Page extract:
***
The earliest road in the township was from Knob Noster to Independence and crossed Blackwater at the old Davis mill and then continued westward.
Early Schools.-In Simpson township, the schools probably preceded the churches. Perhaps the first school house within the borders of what is now Simpson township was a log structure located on Simpson Ridge, near what later was known as the Lynn school house. James Simpson, C. P. and Washington Collins lived in this neighborhood. Children attended this school from a radius of three to five miles. In the early days the school was nicknamed "Flagstaff Academy" by its pioneer patrons. Another early-day log school house was built on the prairie in section 29. This also was a primitive structure, 16 x 16 feet in size with a door which swung on wooden hinges with a wooden latch. The benches were made of split logs and light was admitted through a hole in the side of the building and such a thing as window glass was unknown. In 1855, a frame building, with two windows and a door, was erected to succeed the old log structure.
***
Information provided:
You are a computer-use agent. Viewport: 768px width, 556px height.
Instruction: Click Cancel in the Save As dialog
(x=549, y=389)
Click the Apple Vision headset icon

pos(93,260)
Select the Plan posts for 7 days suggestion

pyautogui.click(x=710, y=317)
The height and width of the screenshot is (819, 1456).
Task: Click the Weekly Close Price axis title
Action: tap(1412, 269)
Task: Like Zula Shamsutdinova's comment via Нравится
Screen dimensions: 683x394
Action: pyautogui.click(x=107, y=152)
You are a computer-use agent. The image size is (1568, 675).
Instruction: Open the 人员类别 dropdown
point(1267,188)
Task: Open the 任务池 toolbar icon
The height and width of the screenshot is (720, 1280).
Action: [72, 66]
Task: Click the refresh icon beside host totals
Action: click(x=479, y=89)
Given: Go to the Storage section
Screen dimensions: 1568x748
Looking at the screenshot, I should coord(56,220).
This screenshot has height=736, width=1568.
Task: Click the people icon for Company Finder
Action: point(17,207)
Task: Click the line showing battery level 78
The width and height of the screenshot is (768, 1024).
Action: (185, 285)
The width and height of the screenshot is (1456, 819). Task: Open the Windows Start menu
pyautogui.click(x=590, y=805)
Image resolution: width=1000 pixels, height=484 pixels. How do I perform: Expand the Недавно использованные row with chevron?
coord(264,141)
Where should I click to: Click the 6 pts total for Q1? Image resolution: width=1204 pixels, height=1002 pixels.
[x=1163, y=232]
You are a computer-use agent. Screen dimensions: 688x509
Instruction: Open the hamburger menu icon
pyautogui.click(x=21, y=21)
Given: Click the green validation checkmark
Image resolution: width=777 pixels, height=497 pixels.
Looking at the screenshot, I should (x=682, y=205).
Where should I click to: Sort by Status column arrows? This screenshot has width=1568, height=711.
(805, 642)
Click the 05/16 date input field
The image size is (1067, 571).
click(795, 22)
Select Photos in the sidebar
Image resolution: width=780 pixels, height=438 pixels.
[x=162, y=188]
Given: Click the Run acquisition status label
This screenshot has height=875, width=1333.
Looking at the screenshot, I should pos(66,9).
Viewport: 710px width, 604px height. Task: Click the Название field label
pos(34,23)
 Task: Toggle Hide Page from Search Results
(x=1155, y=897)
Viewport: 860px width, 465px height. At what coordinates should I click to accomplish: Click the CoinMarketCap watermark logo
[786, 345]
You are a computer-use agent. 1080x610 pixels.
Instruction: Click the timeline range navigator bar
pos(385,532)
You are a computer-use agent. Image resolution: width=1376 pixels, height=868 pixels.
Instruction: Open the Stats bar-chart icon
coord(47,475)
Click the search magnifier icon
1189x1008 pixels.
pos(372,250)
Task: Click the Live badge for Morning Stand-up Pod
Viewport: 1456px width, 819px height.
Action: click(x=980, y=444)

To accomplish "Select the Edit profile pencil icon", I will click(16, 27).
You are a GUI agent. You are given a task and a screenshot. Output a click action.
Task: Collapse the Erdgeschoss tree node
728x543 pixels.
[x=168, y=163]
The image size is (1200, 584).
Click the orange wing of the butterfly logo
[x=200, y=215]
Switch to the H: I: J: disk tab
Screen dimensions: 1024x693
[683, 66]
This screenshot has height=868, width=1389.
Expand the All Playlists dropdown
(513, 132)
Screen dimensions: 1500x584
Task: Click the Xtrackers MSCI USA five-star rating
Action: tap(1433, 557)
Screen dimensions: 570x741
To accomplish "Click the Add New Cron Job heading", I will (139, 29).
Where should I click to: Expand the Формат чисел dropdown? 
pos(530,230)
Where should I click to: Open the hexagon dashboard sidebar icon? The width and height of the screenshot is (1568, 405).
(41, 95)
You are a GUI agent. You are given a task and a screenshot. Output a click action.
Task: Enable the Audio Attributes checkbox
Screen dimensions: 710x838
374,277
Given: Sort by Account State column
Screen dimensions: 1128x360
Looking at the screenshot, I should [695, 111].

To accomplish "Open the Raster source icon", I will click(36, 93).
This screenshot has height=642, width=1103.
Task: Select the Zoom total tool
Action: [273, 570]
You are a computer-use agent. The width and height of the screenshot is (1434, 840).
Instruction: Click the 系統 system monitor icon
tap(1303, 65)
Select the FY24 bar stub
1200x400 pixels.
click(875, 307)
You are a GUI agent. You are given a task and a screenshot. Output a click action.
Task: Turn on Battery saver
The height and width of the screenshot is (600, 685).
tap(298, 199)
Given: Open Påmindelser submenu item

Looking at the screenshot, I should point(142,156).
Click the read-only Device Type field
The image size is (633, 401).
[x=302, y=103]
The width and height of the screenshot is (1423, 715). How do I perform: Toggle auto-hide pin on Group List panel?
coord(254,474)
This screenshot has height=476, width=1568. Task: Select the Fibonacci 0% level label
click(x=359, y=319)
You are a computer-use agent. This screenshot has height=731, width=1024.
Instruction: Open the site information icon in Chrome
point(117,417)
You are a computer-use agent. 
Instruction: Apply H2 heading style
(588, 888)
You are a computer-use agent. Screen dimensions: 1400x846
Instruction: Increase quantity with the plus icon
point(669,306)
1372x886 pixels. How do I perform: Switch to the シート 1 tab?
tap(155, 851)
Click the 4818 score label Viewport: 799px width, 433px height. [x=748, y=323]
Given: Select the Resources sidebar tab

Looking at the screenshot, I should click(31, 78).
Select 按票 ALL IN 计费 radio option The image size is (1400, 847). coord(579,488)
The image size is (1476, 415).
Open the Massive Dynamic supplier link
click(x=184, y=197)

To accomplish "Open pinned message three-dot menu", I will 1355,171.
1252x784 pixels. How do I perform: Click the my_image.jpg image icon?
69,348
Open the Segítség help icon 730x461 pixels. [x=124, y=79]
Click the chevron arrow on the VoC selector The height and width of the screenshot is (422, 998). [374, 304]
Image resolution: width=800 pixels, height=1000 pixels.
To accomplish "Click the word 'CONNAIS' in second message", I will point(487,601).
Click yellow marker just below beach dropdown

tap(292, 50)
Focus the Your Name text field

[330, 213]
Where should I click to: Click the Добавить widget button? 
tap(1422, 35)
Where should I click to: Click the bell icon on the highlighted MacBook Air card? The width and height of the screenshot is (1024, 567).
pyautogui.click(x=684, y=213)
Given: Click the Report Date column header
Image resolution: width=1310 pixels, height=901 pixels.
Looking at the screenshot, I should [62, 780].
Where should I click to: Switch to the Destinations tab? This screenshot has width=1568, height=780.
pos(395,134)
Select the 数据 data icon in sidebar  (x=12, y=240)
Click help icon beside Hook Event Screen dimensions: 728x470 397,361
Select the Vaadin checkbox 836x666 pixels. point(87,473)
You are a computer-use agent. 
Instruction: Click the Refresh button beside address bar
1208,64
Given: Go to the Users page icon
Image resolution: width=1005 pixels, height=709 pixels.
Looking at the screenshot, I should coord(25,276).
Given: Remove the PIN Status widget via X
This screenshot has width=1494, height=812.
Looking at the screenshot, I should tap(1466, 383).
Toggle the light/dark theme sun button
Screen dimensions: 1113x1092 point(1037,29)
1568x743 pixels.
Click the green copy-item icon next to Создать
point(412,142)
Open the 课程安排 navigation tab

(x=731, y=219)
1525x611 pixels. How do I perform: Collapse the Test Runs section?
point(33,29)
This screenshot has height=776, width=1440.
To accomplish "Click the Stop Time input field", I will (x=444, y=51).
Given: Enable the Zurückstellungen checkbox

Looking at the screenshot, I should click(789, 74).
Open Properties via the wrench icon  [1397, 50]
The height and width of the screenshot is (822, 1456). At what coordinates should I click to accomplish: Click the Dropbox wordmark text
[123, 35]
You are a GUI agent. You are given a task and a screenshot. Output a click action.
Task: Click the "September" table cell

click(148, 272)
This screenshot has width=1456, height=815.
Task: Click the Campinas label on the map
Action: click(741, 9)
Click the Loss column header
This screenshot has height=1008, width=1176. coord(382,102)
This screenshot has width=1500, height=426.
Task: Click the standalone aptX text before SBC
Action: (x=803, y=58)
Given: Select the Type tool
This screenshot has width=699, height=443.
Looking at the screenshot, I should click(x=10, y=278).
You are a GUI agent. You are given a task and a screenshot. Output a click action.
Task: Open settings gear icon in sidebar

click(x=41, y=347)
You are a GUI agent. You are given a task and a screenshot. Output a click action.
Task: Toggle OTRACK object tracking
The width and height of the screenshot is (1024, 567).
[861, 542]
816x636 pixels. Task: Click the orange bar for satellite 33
***
Work to do: From the Simpson township text, list every detail it gives about the size, door, seating, and lighting of the log school house built in section 29. Work only from the text above.

Task output:
- It measured 16 x 16 feet.
- Its door swung on wooden hinges.
- The door had a wooden latch.
- The benches were made of split logs.
- Light came in through a hole in the side of the building.
- Window glass was unknown there.